▶ EXERCISE DESCRIPTION
In the film passage below, list the causes the ghost gives in the first words of his answer to Grudge's question about what happened to the town hall.

▶ TEXT BLOCK

The Ghost of Christmas Future, played by British actor Robert Shaw with the same vigor he invested in his portrayal of an obsessive, war-addicted German tank commander in “Battle of the Bulge” during this period, turns up in the rubble of a bombed-out town hall that Grudge recognizes. A stained-glass inscription at the front of the hall reads: “E Pluribus Unum.” The confused industrialist asks what happened, only for the ghost to allude to what years of failure to recognize and address social wrongs and press for constructive dialogue have finally yielded – warfare and an apocalyptic society ripe for tyranny and lawlessness. It’s a message worthy of our times when hatred and vitriol have made a mockery of the promise that social media once offered. Even now echo chambers in our civilization resound with threats against our once-sacred constitutional principles if we must share our freedoms and hard-earned rights with others with whom we disagree or whom we don’t accept as equals. So the question arises: What need is there then for a town hall?

“Attrition, neglect, misuse, a few passing catastrophes … time,” the ghost answers Grudge’s inquiry of what happened. “Of little consequence, really. There grew to be less and less need for a meeting place or a platform for debate. The American town hall, you will remember, Mr. Grudge, was a microcosm of all the meeting halls of the world, places where men could ‘talk it over.’ It seems we reached a moment in time where talk became superfluous, so now your town hall is past tense.”

Most disturbing is the arrival in the rubble of a clownish yet toxic character played in repulsive fashion by Peter Sellers. The character is adorned in a ten-gallon cowboy hat emblazoned with the word “Me.” He encourages his excitable, gullible followers assembled before him to recognize him as “the Imperial Me,” to which his sycophants cry: “Hallelujah! Hallelujah!” He revels in this near-religious adoration. And he warns of others from afar who want to infiltrate their numbers and overwhelm them.

“Now, then, they don’t come out in so many words and say that they want to take us over – they’re too clever for that – but that’s what they want,” the demagogue tells his mob of true believers. “They want to take over us Individual Me. And if we let them seep in here from down yonder and across the river, if we let these do-gooders, these bleeding hearts, propagate their insidious doctrine of involvement among us, then, my dear friend, my Beloved Me, we’s in trouble – deep, deep trouble!”

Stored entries
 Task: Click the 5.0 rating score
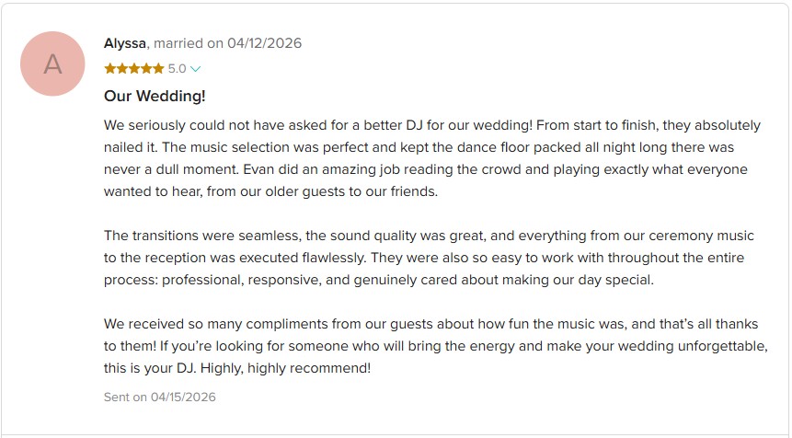point(177,69)
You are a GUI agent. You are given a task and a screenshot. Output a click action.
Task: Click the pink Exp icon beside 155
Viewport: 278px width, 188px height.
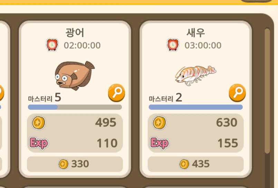click(160, 143)
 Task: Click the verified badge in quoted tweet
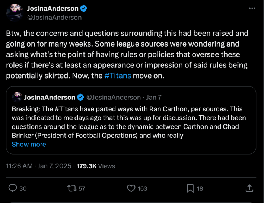80,98
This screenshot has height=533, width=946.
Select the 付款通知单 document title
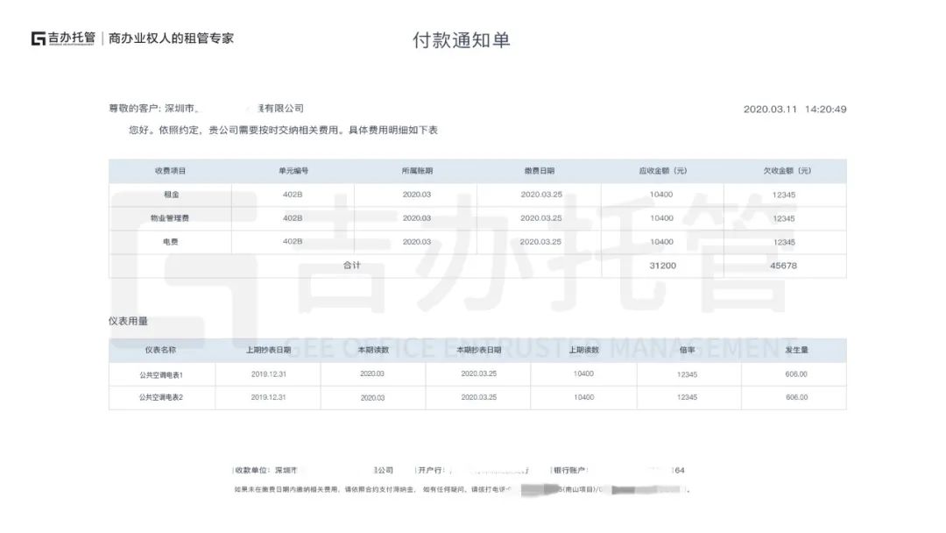click(x=462, y=39)
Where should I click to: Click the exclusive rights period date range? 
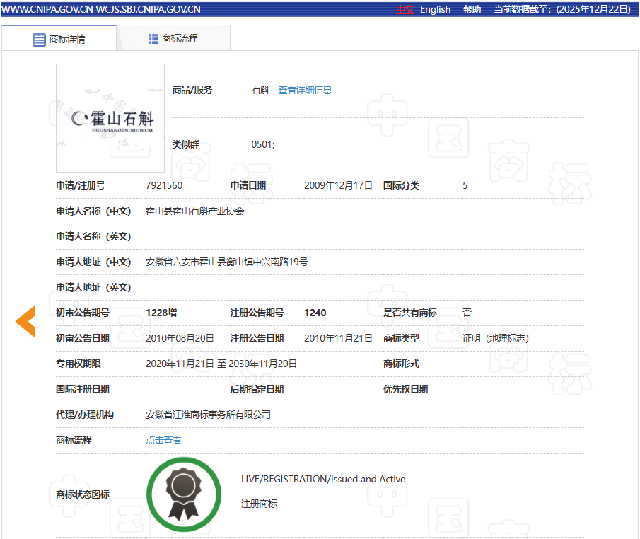coord(221,364)
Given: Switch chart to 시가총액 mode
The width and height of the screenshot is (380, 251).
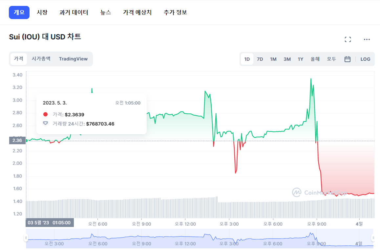Looking at the screenshot, I should (x=41, y=59).
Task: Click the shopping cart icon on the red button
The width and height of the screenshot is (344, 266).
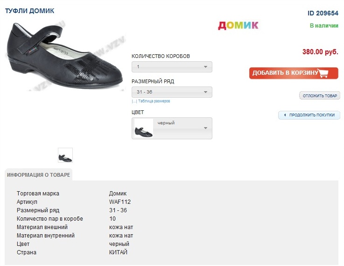Action: [329, 73]
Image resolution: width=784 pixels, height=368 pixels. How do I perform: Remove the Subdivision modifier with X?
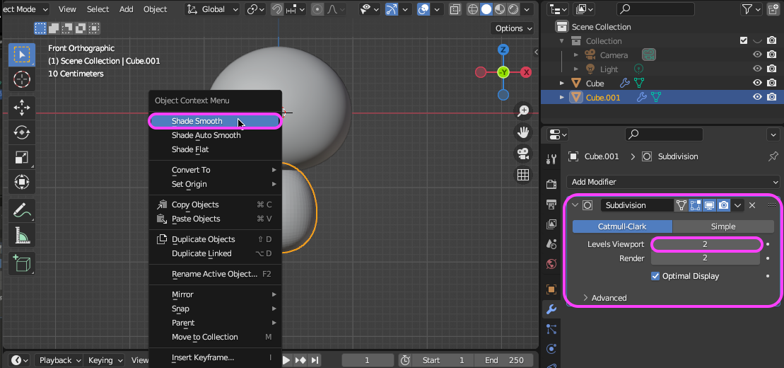pyautogui.click(x=752, y=205)
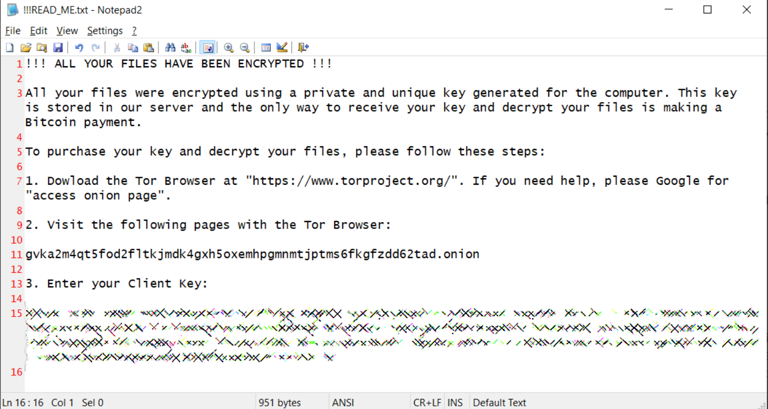Paste with the clipboard toolbar icon

[x=149, y=48]
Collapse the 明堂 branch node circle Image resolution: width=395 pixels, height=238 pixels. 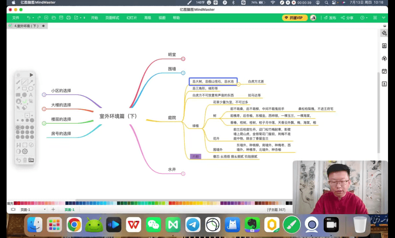pos(183,59)
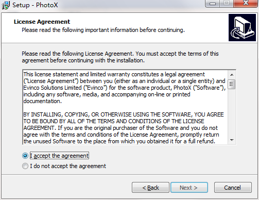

▶ OUTPUT BELOW
- Attrition
- Neglect
- Misuse
- A few passing catastrophes
- Time